──────── SUPPLIED RECORDS ────────

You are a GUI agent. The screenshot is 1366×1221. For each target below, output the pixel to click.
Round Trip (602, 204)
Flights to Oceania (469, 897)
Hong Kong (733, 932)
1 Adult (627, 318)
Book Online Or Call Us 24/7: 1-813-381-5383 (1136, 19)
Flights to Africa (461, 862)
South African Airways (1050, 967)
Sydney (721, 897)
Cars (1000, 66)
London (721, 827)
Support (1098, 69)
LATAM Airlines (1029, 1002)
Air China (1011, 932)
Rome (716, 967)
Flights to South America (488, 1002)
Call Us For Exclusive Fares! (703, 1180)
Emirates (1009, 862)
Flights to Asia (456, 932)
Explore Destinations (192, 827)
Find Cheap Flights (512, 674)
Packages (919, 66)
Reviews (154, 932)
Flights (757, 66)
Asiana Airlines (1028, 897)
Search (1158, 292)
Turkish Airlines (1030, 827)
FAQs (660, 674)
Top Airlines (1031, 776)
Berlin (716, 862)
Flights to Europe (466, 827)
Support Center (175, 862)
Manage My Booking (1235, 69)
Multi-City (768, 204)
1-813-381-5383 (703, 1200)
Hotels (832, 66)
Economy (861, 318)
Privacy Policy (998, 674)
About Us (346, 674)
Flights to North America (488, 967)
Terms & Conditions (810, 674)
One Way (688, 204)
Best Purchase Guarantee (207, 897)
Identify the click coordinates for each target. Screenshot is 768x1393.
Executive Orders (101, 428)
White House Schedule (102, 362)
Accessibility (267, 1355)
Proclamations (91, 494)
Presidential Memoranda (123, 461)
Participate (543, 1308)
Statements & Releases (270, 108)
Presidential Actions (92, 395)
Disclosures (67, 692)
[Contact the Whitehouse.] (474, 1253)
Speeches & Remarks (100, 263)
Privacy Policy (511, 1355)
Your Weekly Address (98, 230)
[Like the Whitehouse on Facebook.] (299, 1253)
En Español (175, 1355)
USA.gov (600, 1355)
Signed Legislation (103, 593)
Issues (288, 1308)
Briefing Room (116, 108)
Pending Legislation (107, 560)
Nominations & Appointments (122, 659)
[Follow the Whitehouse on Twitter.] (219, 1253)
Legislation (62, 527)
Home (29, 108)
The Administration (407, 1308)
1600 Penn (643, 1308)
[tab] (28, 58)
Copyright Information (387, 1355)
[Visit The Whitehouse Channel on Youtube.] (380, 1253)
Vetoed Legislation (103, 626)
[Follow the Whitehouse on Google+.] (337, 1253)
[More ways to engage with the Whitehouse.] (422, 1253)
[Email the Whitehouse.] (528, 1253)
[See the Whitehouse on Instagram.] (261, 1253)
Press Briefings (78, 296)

────────

**REQUIREMENT**: Only the lines from the first line of the material above through the line that contains "Flights to Africa (461, 862)" should be quoted, each one exactly.

**SOLUTION TO THIS EXERCISE**:
You are a GUI agent. The screenshot is 1366×1221. For each target below, output the pixel to click.
Round Trip (602, 204)
Flights to Oceania (469, 897)
Hong Kong (733, 932)
1 Adult (627, 318)
Book Online Or Call Us 24/7: 1-813-381-5383 (1136, 19)
Flights to Africa (461, 862)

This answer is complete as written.